Un histórico emprendimiento gastronómico argentino anunció su cierre definitivo tras más de 30 años, en medio de la crisis económica.

25 de febrero, 2026 | 13.25

La gastronomía cordobesa pierde a uno de sus nombres más reconocidos. La tradicional fábrica de dulces y alfajores La Paila anunció que cerrará definitivamente el próximo sábado 28 de febrero, tras más de 30 años de trayectoria.

La empresa, fundada en 1992 por Coni González como un emprendimiento familiar, comenzó en el quincho de su casa, donde preparaba recetas tradicionales mientras criaba a sus cinco hijos. Con el paso del tiempo, esas elaboraciones caseras se transformaron en un sello distintivo de Córdoba Capital y la firma logró expandirse con distintas bocas de expendio en los principales centros comerciales de la ciudad.

En su mejor momento, la compañía llegó a emplear a unas veinte personas. Sin embargo, según explicaron sus voceros, no lograron sostener la actividad frente al complejo escenario económico actual. En un comunicado oficial, la empresa sostuvo que atraviesa “una situación similar a la de Fate” y apuntó a la apertura de las exportaciones como uno de los factores determinantes en la decisión.

“Hoy nos vemos obligados a dar un paso al costado. La difícil e inestable realidad económica que vivimos en Argentina, especialmente para quienes emprenden y producen, hace cada vez más difícil sostener un proyecto en el tiempo”, expresaron. Y concluyeron: “Nos despedimos con lágrimas en los ojos y un nudo en la garganta, pero también con la tranquilidad y el orgullo de haberlo dejado todo. Ojalá algún día existan condiciones más previsibles y favorables para quienes trabajan y apuestan por este país”.

Pese al cierre, la firma dejó abierta la posibilidad de vender la marca para que un inversor pueda continuar con el nombre y el posicionamiento construido durante más de tres décadas.

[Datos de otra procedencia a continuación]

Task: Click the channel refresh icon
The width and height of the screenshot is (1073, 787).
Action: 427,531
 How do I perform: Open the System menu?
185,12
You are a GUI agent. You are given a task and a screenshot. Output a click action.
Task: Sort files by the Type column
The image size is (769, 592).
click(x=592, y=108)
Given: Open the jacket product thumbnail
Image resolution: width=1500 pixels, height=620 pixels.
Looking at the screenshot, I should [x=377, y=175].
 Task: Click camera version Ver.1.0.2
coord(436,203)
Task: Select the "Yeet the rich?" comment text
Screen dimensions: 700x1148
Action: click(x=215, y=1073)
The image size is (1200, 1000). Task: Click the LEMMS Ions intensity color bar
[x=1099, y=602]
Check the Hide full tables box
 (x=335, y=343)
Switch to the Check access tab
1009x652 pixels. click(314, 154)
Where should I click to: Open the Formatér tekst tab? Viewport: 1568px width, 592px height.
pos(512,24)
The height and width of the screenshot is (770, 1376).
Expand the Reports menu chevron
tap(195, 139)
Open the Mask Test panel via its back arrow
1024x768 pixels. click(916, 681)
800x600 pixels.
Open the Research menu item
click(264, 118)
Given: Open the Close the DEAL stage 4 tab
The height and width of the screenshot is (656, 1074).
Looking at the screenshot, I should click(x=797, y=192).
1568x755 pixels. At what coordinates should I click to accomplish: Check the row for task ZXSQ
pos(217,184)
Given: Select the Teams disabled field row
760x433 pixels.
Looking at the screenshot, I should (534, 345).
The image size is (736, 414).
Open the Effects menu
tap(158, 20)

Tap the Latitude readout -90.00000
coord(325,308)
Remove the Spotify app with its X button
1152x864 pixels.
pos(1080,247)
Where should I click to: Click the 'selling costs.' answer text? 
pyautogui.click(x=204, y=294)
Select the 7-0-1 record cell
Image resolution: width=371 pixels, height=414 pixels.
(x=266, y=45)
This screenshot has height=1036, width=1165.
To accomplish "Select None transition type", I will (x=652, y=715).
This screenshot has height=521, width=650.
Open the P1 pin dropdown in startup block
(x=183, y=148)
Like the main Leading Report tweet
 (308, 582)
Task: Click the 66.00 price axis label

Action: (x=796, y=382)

Un contexto adverso para la industria y el comercio

El caso de La Paila no es aislado. En los últimos meses, Córdoba fue escenario de una serie de cierres que impactaron tanto en la industria como en el comercio. En diciembre, la fábrica de neumáticos IBF bajó sus persianas y dejó a 40 trabajadores sin empleo. En enero, dentro del mismo rubro, cerró Córdoba Goma, un histórico comercio con más de 70 años en el centro de la capital provincial.

La Paila cierra sus puertas a más de 30 años atendiendo al público.

A fines de enero también se conoció el cierre de la fábrica de motores WEG, que despidió a una veintena de empleados. La compañía mexicana había adquirido en 2022 a la cordobesa Alladio y se había convertido en proveedora de Mabe. Sin embargo, tras la decisión de esta última de dejar de producir en su planta de Río Segundo hacia fines de 2025, WEG terminó afectada y cesó sus operaciones en enero. Cabe recordar que ya en 2024 había desvinculado a 24 trabajadores.

En ese marco, el cierre de La Paila se suma a una estadística que crece y golpea especialmente a los emprendimientos familiares y a las empresas con fuerte arraigo local. Con su despedida, no solo se apaga una marca emblemática de alfajores y dulces cordobeses, sino también una historia de esfuerzo que comenzó en un hogar y logró convertirse en símbolo de identidad gastronómica regional.